Goal of the exercise:
Please retype the line that contains "The width and height of the screenshot is (475, 365)." and all lines that follow it to the end of the entries below, exactly as they stand, with nothing added.
━━━━━━━━━━━━━━━━━━━━━━━━━━━━━━
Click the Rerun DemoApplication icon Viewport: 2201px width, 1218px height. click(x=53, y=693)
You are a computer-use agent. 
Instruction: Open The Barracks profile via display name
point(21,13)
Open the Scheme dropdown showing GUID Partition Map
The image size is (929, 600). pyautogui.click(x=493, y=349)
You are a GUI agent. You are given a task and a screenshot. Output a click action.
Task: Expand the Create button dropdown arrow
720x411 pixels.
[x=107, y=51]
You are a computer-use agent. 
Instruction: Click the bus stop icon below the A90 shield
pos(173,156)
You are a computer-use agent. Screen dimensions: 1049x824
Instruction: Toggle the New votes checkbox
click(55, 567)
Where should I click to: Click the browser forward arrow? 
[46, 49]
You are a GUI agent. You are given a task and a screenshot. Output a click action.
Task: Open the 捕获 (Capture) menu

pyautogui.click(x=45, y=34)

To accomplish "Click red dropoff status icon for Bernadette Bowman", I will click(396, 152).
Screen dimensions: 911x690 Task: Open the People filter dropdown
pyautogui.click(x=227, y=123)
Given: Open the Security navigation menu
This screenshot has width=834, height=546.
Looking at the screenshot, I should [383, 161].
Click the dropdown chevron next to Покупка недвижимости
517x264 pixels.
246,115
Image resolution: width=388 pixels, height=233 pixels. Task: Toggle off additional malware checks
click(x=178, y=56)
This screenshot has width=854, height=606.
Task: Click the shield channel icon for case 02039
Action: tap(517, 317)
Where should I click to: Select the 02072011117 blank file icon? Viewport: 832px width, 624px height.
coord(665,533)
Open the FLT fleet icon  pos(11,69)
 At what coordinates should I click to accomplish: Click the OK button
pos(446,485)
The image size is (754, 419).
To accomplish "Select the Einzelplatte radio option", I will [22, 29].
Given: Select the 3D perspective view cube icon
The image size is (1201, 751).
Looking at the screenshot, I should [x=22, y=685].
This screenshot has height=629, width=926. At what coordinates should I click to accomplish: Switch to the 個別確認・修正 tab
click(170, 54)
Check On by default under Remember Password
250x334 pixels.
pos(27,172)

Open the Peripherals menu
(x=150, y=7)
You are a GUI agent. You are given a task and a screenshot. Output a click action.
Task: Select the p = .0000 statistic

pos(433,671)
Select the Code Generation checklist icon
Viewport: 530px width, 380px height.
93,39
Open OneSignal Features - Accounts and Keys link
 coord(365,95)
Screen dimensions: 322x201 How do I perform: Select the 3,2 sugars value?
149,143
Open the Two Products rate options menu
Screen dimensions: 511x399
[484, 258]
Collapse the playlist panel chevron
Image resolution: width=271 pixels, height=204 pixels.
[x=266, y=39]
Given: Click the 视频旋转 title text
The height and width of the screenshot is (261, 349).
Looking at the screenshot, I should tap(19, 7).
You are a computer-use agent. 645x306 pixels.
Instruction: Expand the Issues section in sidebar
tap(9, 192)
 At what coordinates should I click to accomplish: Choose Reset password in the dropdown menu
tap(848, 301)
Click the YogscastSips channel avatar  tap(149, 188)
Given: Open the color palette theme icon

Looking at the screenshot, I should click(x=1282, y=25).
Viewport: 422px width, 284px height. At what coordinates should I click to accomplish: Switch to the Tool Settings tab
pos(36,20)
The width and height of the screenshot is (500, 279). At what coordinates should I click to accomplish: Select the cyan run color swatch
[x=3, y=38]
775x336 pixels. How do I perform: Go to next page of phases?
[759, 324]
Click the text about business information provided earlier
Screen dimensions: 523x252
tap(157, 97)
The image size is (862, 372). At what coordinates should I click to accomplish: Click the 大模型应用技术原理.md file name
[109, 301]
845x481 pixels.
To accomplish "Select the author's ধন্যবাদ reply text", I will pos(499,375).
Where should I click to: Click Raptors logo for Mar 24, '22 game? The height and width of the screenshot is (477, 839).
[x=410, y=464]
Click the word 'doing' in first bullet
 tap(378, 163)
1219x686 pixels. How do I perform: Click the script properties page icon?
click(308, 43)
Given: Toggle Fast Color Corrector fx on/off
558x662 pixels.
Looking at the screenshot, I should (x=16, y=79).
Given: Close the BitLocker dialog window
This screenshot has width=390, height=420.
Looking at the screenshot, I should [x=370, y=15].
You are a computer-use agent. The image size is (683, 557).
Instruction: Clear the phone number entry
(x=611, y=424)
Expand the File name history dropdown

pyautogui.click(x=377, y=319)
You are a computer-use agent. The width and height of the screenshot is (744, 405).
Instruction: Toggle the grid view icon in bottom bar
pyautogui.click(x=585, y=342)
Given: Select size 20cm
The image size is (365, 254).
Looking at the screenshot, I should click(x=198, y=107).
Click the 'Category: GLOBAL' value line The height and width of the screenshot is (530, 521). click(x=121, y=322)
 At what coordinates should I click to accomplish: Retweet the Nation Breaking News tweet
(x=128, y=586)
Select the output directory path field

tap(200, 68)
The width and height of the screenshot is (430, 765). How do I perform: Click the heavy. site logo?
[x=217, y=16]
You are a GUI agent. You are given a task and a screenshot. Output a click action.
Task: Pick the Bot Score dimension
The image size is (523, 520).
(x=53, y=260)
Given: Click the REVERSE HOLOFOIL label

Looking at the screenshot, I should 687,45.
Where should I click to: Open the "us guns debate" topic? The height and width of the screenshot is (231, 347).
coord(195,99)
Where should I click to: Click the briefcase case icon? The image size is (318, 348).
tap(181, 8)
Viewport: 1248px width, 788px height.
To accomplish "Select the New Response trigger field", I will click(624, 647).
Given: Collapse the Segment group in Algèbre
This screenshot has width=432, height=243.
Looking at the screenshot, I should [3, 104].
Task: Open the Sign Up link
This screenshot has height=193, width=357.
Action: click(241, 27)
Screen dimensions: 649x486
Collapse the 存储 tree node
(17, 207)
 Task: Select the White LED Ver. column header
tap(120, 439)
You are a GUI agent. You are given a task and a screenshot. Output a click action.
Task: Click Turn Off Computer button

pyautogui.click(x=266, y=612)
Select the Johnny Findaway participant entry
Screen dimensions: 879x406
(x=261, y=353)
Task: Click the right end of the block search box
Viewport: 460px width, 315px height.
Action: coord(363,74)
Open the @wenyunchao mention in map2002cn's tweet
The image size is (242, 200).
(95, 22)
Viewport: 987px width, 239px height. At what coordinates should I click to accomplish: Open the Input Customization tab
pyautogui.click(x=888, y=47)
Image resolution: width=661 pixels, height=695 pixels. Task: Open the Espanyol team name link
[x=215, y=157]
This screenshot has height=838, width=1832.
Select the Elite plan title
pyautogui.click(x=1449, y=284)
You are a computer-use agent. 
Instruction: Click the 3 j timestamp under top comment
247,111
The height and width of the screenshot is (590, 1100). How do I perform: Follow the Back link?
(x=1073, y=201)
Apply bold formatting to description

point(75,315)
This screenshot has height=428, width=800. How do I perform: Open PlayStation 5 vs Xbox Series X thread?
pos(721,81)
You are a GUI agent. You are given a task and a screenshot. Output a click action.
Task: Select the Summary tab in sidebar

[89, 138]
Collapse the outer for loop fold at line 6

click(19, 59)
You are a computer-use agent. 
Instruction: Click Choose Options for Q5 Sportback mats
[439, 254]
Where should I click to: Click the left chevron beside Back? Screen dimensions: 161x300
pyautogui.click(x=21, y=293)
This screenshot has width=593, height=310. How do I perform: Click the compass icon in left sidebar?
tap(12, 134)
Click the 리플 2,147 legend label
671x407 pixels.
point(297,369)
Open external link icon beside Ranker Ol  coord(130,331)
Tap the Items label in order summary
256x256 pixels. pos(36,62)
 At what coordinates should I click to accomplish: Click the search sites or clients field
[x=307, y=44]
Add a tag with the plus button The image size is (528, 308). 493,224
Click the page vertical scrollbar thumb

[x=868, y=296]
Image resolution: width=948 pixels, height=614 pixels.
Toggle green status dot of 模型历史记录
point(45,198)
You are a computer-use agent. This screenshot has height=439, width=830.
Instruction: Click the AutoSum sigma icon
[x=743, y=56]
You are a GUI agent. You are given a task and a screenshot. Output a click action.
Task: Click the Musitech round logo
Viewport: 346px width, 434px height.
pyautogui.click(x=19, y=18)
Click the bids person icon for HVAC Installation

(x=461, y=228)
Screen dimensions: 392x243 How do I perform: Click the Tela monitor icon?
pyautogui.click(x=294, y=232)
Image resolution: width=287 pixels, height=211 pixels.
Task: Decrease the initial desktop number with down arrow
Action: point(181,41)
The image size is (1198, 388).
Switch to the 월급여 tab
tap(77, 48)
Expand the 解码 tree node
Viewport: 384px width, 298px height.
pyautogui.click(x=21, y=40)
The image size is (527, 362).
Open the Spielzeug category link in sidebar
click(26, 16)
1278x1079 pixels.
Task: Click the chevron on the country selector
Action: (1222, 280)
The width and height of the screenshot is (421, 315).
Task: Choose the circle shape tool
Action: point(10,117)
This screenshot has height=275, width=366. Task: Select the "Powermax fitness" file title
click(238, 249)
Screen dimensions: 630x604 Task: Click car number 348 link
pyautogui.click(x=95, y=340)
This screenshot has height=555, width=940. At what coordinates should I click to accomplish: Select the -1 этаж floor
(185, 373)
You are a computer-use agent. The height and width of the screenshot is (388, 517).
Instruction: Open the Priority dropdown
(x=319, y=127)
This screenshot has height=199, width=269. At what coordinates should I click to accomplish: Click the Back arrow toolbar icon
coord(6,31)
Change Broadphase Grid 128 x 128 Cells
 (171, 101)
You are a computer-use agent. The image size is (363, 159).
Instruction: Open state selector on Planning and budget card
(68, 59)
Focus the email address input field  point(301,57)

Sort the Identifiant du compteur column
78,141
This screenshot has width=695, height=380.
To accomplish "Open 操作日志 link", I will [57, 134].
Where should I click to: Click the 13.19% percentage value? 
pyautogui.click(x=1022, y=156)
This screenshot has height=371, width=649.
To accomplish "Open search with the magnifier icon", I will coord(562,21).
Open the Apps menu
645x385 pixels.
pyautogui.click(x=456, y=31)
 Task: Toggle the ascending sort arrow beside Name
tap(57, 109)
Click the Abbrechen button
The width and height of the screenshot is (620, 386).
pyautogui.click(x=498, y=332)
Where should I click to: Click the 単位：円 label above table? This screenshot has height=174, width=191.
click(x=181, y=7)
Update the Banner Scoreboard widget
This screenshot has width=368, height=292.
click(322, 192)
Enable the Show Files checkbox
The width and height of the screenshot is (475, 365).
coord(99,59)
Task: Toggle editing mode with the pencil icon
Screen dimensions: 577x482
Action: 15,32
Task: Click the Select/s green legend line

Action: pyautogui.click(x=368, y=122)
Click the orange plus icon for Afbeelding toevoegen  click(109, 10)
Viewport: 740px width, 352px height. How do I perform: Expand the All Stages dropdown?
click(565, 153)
━━━━━━━━━━━━━━━━━━━━━━━━━━━━━━
Output below:
The width and height of the screenshot is (475, 365).
coord(99,59)
Task: Toggle editing mode with the pencil icon
Screen dimensions: 577x482
Action: 15,32
Task: Click the Select/s green legend line

Action: pyautogui.click(x=368, y=122)
Click the orange plus icon for Afbeelding toevoegen  click(109, 10)
Viewport: 740px width, 352px height. How do I perform: Expand the All Stages dropdown?
click(565, 153)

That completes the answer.